Hi there, I know some of you lovely people have children who have gone off into the big wide world and might offer your experiences. Not sure I can do much anyway.
DD2 has been home ed for virtually 5 years now and DD1 for 4. The funny thing is, I once had the opposite problem to this! When DD1 first came out of school, DD2 was quite put out (having been at home alone with me for a year) and I remember posting on here for advice about coping with them both at home!
Well, we've lived in our lovely home ed bubble for four years now :) and in that time the girls have become really close, way more than they ever were before. People remark on what good friends they are as though it's something pretty unusual!
DD1 is off to college in September to do A levels. Her IGCSEs are finished in just over a month's time, so that's the end of her home ed road. It's a sad and a proud time for me all in one. Sad because we really have had a lovely time and I'd be happy to do it forever. Sad because I know things will change once she gets into college life. Proud because I've managed to get her to the point where she has an unconditional offer to do the A levels of her choosing and I never in a million years thought I was capable of that.
DD2 is taking it badly. She has intermittent bouts of sobbing, saying that everything is going to change and she doesn't want it to. She keeps saying how much she will miss DD1. I keep pointing out she's only going to college, not the other side of the world, but it doesn't help.

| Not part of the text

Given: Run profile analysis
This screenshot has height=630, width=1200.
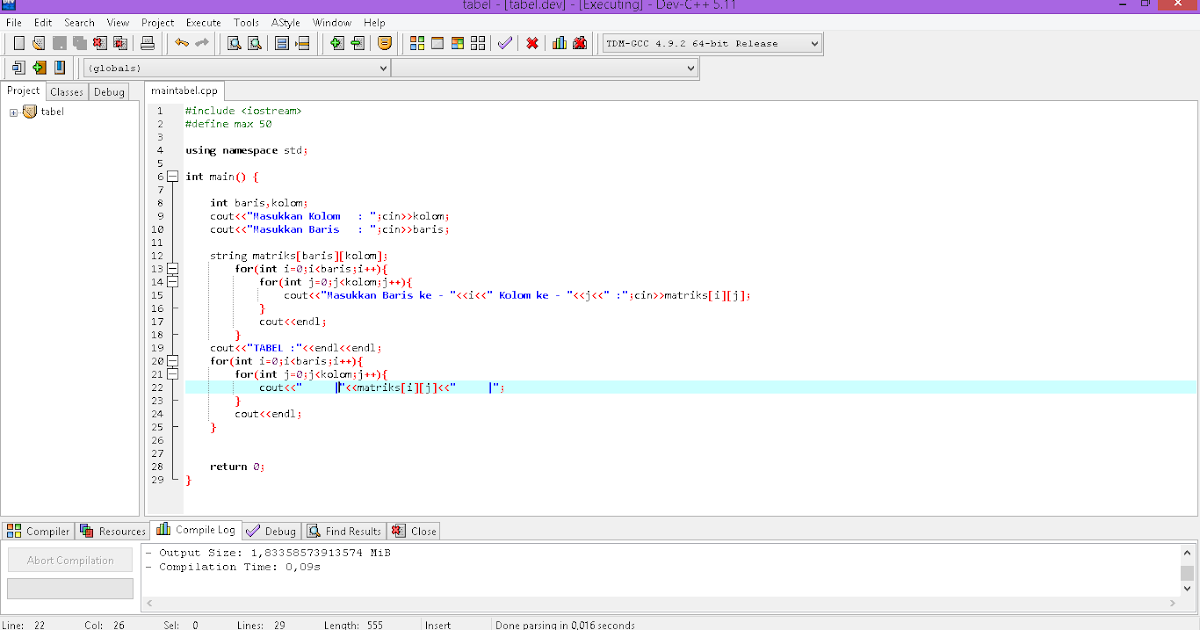Looking at the screenshot, I should tap(561, 43).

DD2 is used to her being there all day, a companion and confidante. DD2 has lots of wonderful friends, but DD1 is the person I think she tells her closest thoughts to.
I've tried pointing out what fun we will have just the two of us again, pointing out how much she enjoyed the first year of home ed. This hasn't worked and seems to make her cry more (
don't spare my feelings!).
I know it will be an adjustment but I think we will adjust. But I don't know how to fill that gap for DD2. I guess it's always harder being the one left behind.